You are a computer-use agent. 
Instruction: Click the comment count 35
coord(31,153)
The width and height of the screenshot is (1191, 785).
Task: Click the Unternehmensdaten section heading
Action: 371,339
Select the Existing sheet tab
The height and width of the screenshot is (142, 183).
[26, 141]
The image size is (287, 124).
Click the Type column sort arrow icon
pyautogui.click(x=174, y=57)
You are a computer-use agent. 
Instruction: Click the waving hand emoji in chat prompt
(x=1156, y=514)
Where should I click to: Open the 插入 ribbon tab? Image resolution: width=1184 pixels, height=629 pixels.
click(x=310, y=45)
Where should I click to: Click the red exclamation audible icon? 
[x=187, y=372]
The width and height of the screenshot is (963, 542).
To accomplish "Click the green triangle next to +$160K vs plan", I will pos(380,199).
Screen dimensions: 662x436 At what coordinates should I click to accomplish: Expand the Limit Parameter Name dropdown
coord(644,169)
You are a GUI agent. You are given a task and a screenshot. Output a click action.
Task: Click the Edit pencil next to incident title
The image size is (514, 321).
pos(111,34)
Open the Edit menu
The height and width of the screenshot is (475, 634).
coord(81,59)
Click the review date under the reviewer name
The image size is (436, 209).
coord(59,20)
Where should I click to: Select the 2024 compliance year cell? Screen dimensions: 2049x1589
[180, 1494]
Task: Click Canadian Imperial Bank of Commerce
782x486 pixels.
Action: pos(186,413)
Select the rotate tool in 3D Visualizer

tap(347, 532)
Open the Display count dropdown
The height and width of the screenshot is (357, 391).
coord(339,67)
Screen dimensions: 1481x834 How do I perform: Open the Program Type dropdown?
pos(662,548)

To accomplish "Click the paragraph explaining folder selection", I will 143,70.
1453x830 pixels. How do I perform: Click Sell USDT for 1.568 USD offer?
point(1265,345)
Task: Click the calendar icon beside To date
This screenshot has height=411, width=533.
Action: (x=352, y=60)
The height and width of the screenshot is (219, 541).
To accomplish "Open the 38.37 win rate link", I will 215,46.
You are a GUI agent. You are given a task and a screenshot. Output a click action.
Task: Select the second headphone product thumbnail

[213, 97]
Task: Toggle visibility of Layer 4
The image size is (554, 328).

━━━━━━━━━━━━━━━━━━━━━━━━━━━━━━

## Task details
Reproduce the listing above word for word.

## Task output
You are a computer-use agent. 
Instruction: Click the comment count 35
coord(31,153)
The width and height of the screenshot is (1191, 785).
Task: Click the Unternehmensdaten section heading
Action: 371,339
Select the Existing sheet tab
The height and width of the screenshot is (142, 183).
[26, 141]
The image size is (287, 124).
Click the Type column sort arrow icon
pyautogui.click(x=174, y=57)
You are a computer-use agent. 
Instruction: Click the waving hand emoji in chat prompt
(x=1156, y=514)
Where should I click to: Open the 插入 ribbon tab? Image resolution: width=1184 pixels, height=629 pixels.
click(x=310, y=45)
Where should I click to: Click the red exclamation audible icon? 
[x=187, y=372]
The width and height of the screenshot is (963, 542).
To accomplish "Click the green triangle next to +$160K vs plan", I will pos(380,199).
Screen dimensions: 662x436 At what coordinates should I click to accomplish: Expand the Limit Parameter Name dropdown
coord(644,169)
You are a GUI agent. You are given a task and a screenshot. Output a click action.
Task: Click the Edit pencil next to incident title
The image size is (514, 321).
pos(111,34)
Open the Edit menu
The height and width of the screenshot is (475, 634).
coord(81,59)
Click the review date under the reviewer name
The image size is (436, 209).
coord(59,20)
Where should I click to: Select the 2024 compliance year cell? Screen dimensions: 2049x1589
[180, 1494]
Task: Click Canadian Imperial Bank of Commerce
782x486 pixels.
Action: pos(186,413)
Select the rotate tool in 3D Visualizer

tap(347, 532)
Open the Display count dropdown
The height and width of the screenshot is (357, 391).
coord(339,67)
Screen dimensions: 1481x834 How do I perform: Open the Program Type dropdown?
pos(662,548)

To accomplish "Click the paragraph explaining folder selection", I will 143,70.
1453x830 pixels. How do I perform: Click Sell USDT for 1.568 USD offer?
point(1265,345)
Task: Click the calendar icon beside To date
This screenshot has height=411, width=533.
Action: (x=352, y=60)
The height and width of the screenshot is (219, 541).
To accomplish "Open the 38.37 win rate link", I will 215,46.
You are a GUI agent. You are given a task and a screenshot. Output a click action.
Task: Select the second headphone product thumbnail

[213, 97]
Task: Toggle visibility of Layer 4
The image size is (554, 328).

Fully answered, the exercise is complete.